** Start GIVEN PASSAGE **

In summary, assessment is gathering information to make educational decisions about children and their instruction. Observation is one assessment component—these terms are not interchangeable.

6.3 Observation

What does it mean to observe? As an educator, observation means watching and listening to children to learn about them (Stetson et al., 2007). While this definition may sound simple, observing children for educational purposes is intentional and is a skill that develops over time and with practice. It is a critical skill for responsive teaching. Observing a child increases understanding of the child’s current developmental level, what the child needs to support the next steps in development, and generally who they are as an individual.

Educators’ methods for the observation process can be particular and unique to their circumstances. However, a general method underlying most observational processes is apparent in all observations. This portion of the chapter introduces this general method or process underlying all observations in early childhood education.

6.3.1 The Educator is a Critical Component of Observation

Before discussing the process educators use, it is crucial to understand that educators are critical in the observation process. Successful observation requires the educator to be present, intentional, and active. Being fully present in the moment of observation allows the educator to see each child’s uniqueness and development. Being present as an active observer means having the ability to block out any distractions that may be present. Educators should be authentically curious during observations and become learning and growth detectives: “the documenter is a researcher first, collecting as much information as possible to paint a picture of progress and outcomes” (Seitz, 2008, p. 90). To do this, an educator may have to initiate the help of other educators to ensure proper supervision in the classroom. They should try to clear their mind of any other invasive thinking to properly focus on what they are experiencing with the children.

In addition, observers need to be knowledgeable about early childhood development. This knowledge will help the observer know what to look for and to set measurable, attainable, relevant, and culturally responsive goals for the child. By understanding child development, educators can look for evidence of an expected developmental sequence in their observations and assessments .

** End GIVEN PASSAGE **

- [TASKS AND EXERCISES]:
**a.** Reproduce word for word the stretch of the passage on observation from "In summary, assessment" through "are not interchangeable.".
**b.** According to the passage on observation, what qualities should the goals an observer sets for a child have? List every one.
The lines after the passage on observation play no part in this work.

** Start PROVIDED RECORDS **

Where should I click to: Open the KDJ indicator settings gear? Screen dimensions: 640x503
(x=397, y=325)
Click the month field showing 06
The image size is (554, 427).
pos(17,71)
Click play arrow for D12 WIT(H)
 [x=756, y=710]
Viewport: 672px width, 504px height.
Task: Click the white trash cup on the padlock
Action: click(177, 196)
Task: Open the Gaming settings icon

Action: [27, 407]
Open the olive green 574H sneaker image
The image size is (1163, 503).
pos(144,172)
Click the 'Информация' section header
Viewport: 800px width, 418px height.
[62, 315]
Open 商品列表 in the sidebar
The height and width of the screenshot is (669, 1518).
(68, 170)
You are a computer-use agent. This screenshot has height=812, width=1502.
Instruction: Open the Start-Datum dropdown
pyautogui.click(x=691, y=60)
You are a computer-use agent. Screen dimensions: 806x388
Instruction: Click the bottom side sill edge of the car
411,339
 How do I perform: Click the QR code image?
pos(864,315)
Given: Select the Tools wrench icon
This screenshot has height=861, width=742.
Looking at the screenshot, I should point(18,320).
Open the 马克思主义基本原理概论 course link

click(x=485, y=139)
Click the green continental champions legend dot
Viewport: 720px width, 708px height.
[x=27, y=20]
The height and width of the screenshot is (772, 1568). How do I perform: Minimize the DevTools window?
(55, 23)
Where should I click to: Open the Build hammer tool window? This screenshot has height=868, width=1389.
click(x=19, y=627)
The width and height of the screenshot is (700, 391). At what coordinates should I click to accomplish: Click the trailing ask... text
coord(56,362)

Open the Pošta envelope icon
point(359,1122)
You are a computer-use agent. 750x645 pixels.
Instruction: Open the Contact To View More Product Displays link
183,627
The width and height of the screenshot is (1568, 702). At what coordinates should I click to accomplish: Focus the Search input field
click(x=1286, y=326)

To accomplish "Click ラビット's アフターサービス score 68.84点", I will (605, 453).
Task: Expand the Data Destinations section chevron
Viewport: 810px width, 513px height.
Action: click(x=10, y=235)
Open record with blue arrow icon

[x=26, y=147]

** End PROVIDED RECORDS **

- [ANSWERS TO THE PROBLEMS]:
**a.**
In summary, assessment is gathering information to make educational decisions about children and their instruction. Observation is one assessment component—these terms are not interchangeable.

**b.**
measurable
attainable
relevant
culturally responsive